The Times Higher Education Awards are announced annually and recognise excellence in higher education activity throughout the UK, across a range of categories. This year’s award ceremony will take place in London on November 28.
The nominations reflect the commitment and prioritising by the University of engaging with core stakeholders – notably students, staff, employers and local communities - to invest strategically, nurture creativity and innovation, develop talent, provide opportunity, and confirm its position as a centre of excellence offering a unique learning and development experience for students, staff and external communities.
Expressing his delight at the nominations, University Principal Professor Sir Ian Diamond, said: “We know that the Times Higher awards stand out in sending strong messages to the country on the universities which are setting the benchmarks in the role of higher education in our world today. I am delighted that Aberdeen is judged among the best in these important categories and wish our teams the best in bringing these accolades back to the North-east.”
The University is one of six short-listed in each of these categories:
- Outstanding Support for Early Career Researchers
The University’s Catalyst Project led by its Public Engagement and Researcher Development Units is recognised for placing the professional development of researchers at the core of innovative engagement activity involving the public, policy makers, teachers and industry. Catalyst is an initiative of Research Councils UK, and the University secured one of just eight awards nationally and the only in Scotland. Through the project, the Catalyst team is building on the University’s expanding public engagement programme including the evolving community Café programme and new projects such PechaKucha Nights and the University May Festival, all of which are helping researchers hone their skills through engagement with audiences of all ages and interests.
Dr Lucy Leiper said: “The importance of meaningful professional development is vital in increasingly competitive academic and wider employment sectors. Through Catalyst, our skills-through-practice approach is leading the sector in enhancing the career development of our research staff and students through innovative public engagement.”
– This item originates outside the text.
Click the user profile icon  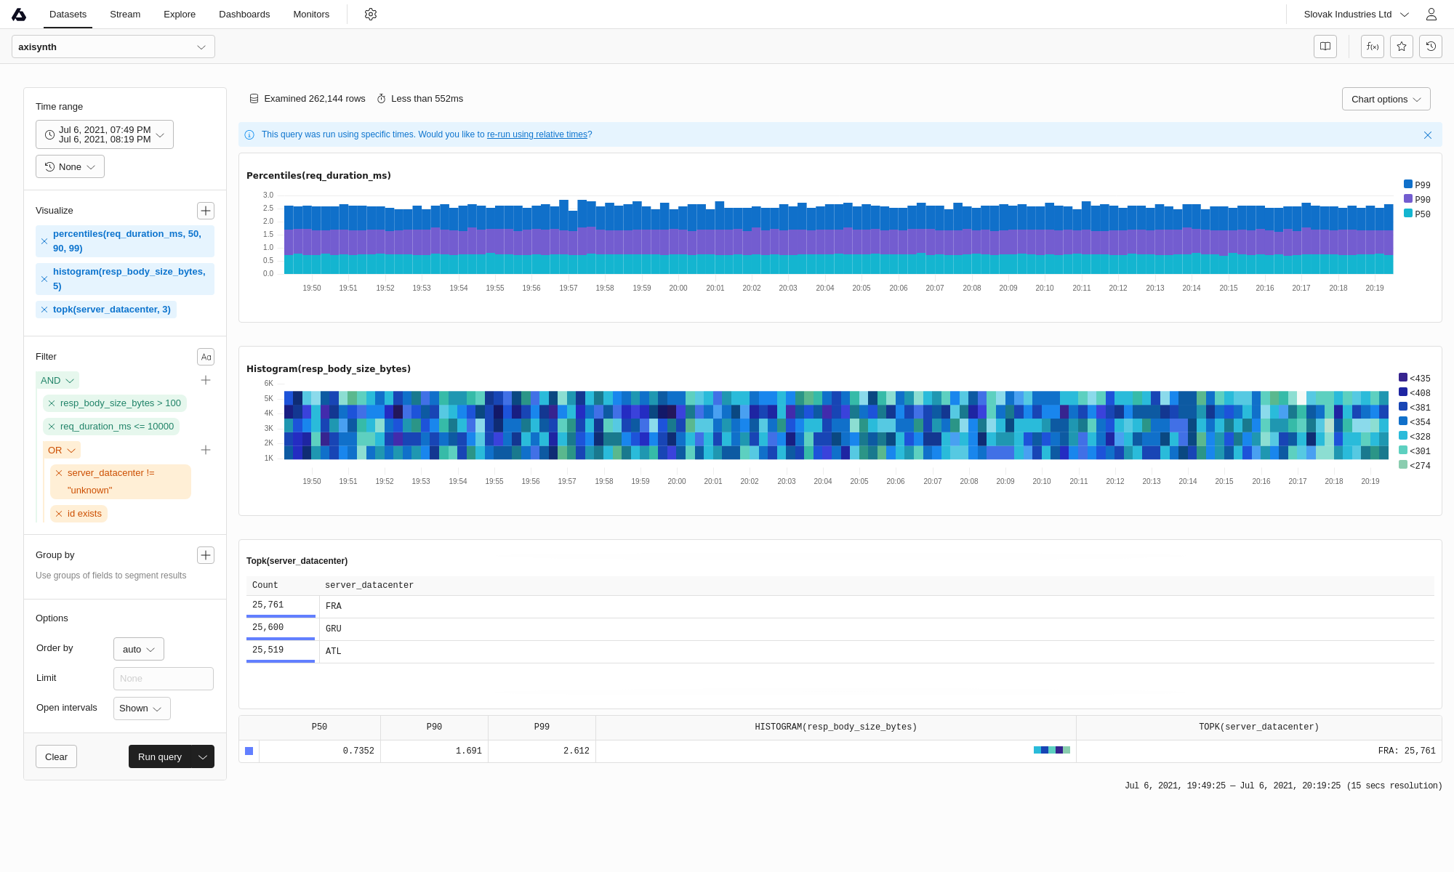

- Outstanding Contribution to the Local Community
The University’s approach to delivering the British Science Festival 2012 has earned it recognition in this category reflecting proactive engagement with local publics. The Festival has been widely acknowledged as the most successful in many years, due in large part to the determined effort to involve companies, local authorities, communities, academic institutions, media and education representatives. The result was sold-out venues, unprecedented media coverage and extensive outreach activity all made possible by considerable sponsorship and support raised from local companies and organisations. Dr Ken Skeldon said “The British Science Festival demonstrated the institution’s pedigree and expertise across a whole range of areas in delivering a major world-class public festival. The result was an unprecedented event for academics to showcase their work to a national audience.
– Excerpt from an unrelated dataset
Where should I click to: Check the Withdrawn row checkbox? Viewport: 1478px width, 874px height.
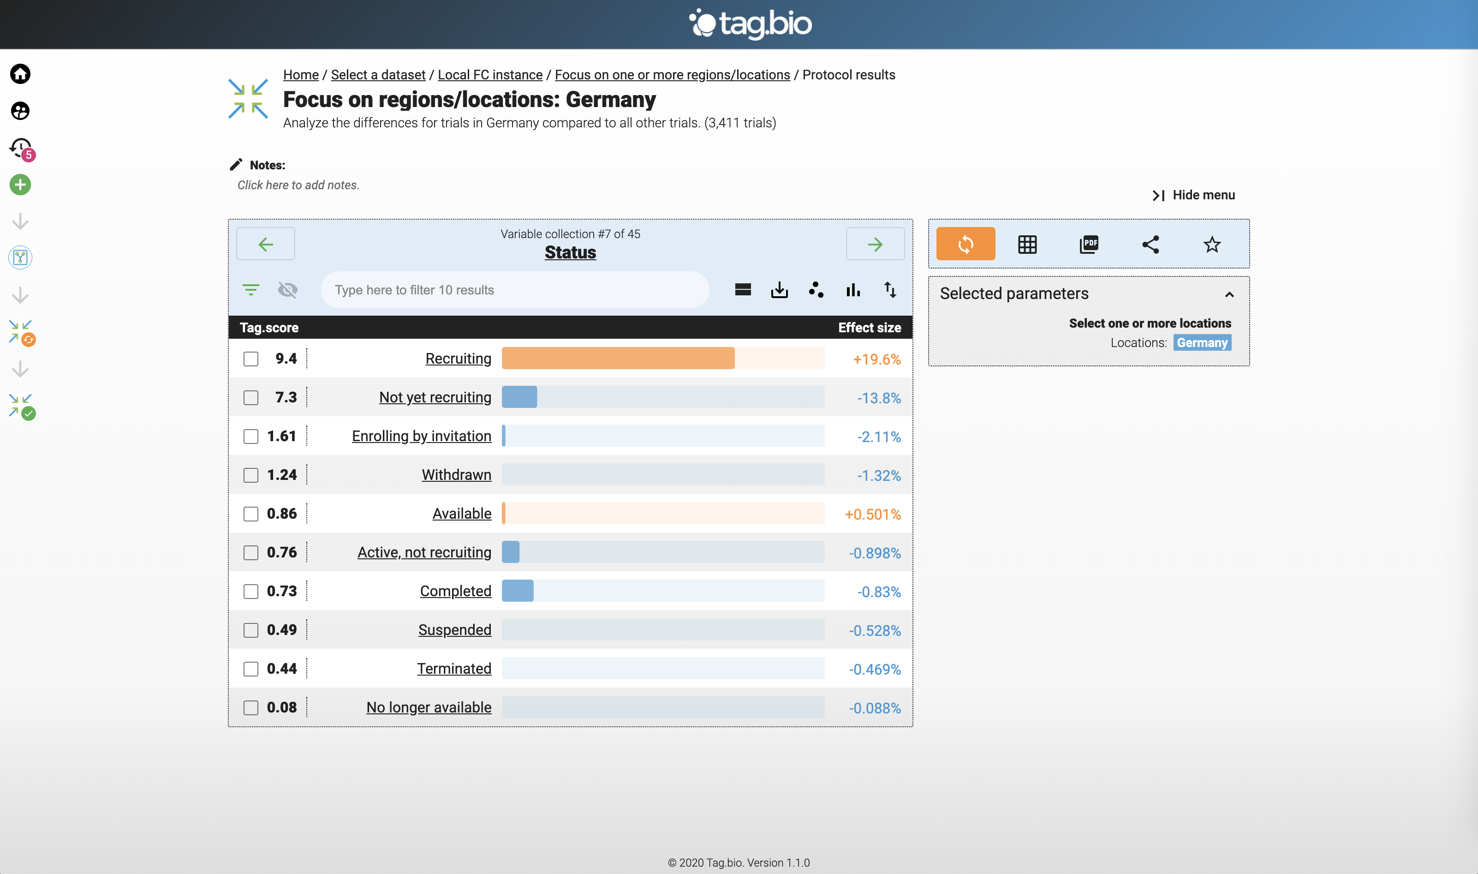point(251,475)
- Most Improved Student Experience
This award is based on data gathered by student market research specialists YouthSight on behalf of THE, and around 14,000 students across the UK were polled. Over recent years the University has invested heavily in its campus, including the new Sir Duncan Rice Library, Suttie Centre at Foresterhill, and Aberdeen Sports Village and soon to be completed Aquatics Centre. IT services have been enhanced and student halls refurbished at Hillhead. Academically, the reformed curriculum is proving popular with applications continuing to grow, and student support has been heavily invested in with new peer mentoring schemes and personal tutors.
Student President, Megan Dunn said: "The University of Aberdeen has placed the Student Experience at the heart of what they do. While there is always more to be done, Aberdeen University Students’ Association looks forward to developing our partnership with the University to ensure a student experience second to none and a community we can all be a part of."
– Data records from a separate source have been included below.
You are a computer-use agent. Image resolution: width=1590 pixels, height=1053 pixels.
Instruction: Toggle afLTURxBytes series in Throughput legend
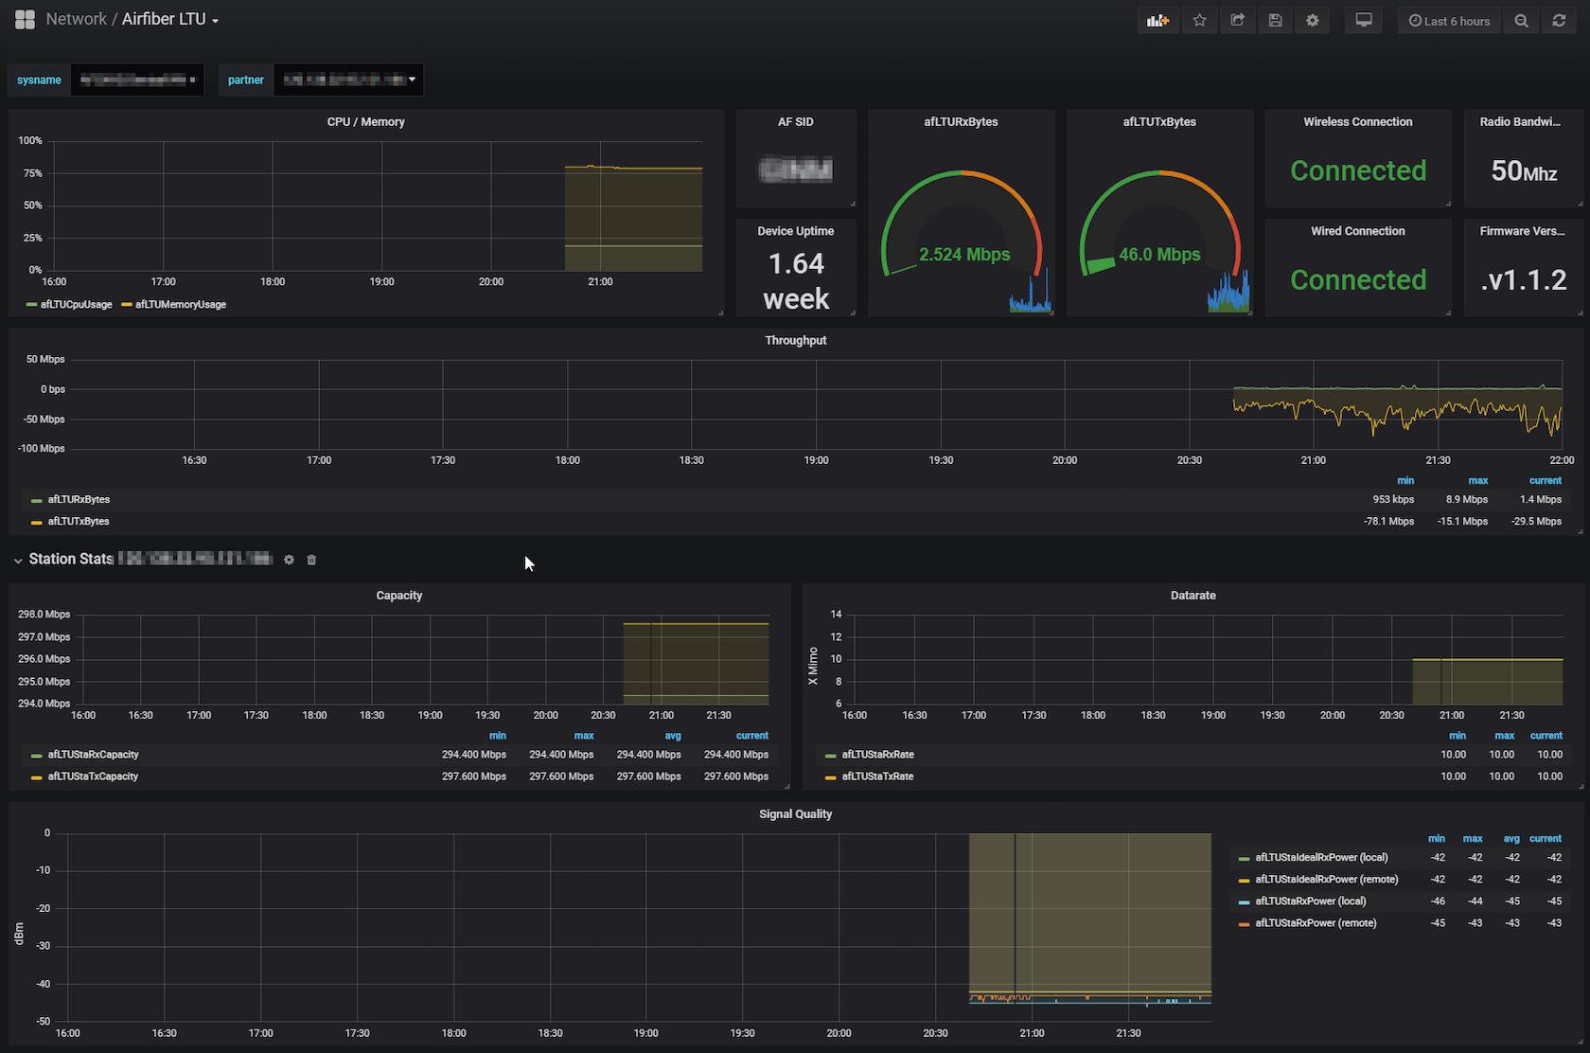pyautogui.click(x=79, y=499)
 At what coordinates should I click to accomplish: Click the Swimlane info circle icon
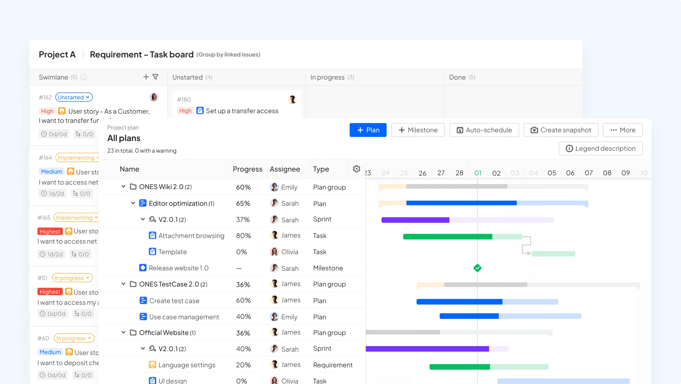click(x=84, y=77)
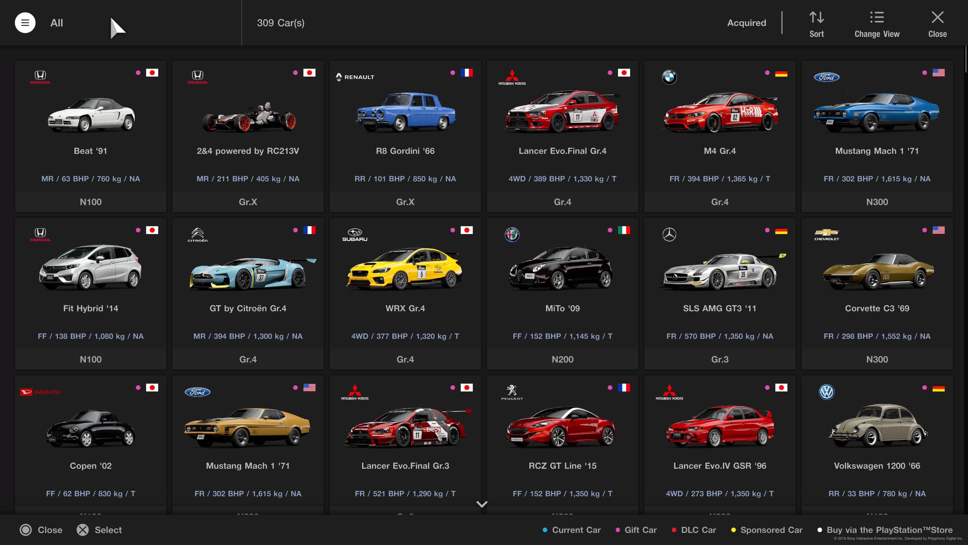The image size is (968, 545).
Task: Click the Gift Car pink legend dot
Action: (x=617, y=530)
- Outstanding Employer Engagement
Aberdeen is shortlisted in a consortium with the universities of Edinburgh and Stirling for the Scottish Funding Council’s ‘Learning to Work 2’ project Making the Most of Masters, which improves collaboration between employers and universities by providing opportunities for Masters students to undertake ‘work based projects’, thereby aiding employability.
Over the past two years students from 24 postgraduate programmes across the University have taken part in over 200 industry-suggested projects on a local, national and international basis. Long term partnerships with Research Pools such as Marine Alliance for Science and Technology for Scotland (MASTS), Energy Technology Partnership (ETP), and Scottish Universities Life Sciences Alliance (SULSA).
The Scottish Government has recently agreed to continue to fund the project for another academic year.
Project leader at the University Dr Zachary Hickman said: “Making the Most of Masters has increased the employability of our Taught Postgraduate students, and developed sustainable links between our academic programmes and employers. Working with such a broad range of organisations and subject areas has enriched our postgraduate programmes, helps us remain competitive, and keeps our graduates at the forefront of employability initiatives.”